I couldn't be happy. Pete was amazing, sure I loved him but I didn't feel right here anymore. I had to do something to make myself happy.

I opened up my phone and found a familiar number after me and Pete had talked. We needed to separate because it was not right for me, I didn't feel right here anymore and the love was gone.

Seeing Amanda again a while back had brought back old feelings. The guilt I felt years ago because I cheated on her, but I wanted to be with the one true love that I'd had before.

I loved Pete but I had to be where I belonged, and he would surely find someone else. I had to let him be happy and if that meant him saying I need to be happy and have the love I deserve, I had to go to be with my first love again.

I came downstairs the next morning, seeing the boxes. He'd probably send some stuff to Los Angeles today so one of his friends could keep it. "I'm gonna feel bad when you go," I laughed. "Saint's gonna miss his papa."

"He'll have you too, Josh." Pete smiled. "Remember, this is for our benefit. We could end up realizing this was all a mistake and get back together for good this time." Pete smiled.

"We have to promise to let each other be happy. Even if it means letting each other go." I spoke in return, deciding I'd go get Saint from his nursery. The only feature he had from me, was his bright baby blue eyes. I wouldn't regret this. Not one bit. "I just don't want Bronx involved in our mess. I just... I want him to forget you told him that so he gets to see both his parents... Ashlee raised him for the foundation years. I didn't. I don't deserve to be in his life and I don't know him enough to be."

"I'm not letting him forget." Pete smiled and I reluctantly agreed to visitation rather than partial custody because of the distance I lived from our older son.

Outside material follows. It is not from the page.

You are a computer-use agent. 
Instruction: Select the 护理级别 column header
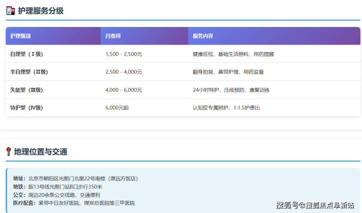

"I guess this is the last few months we have as being "married" " I laughed. "I got asked out to go for drinks tommorrow with Amanda so she might come over tommorrow..."

"That's fine, Josh, I have FOB stuff to do for the new album the next couple days." Pete said, looking over at me.

I now had Saint in my arms, who was babbling and cooing and sucking his thumb. He was trying to grab my long blonde hair too. I started laughing and that was that.

This was a happy ending even if we weren't together anymore.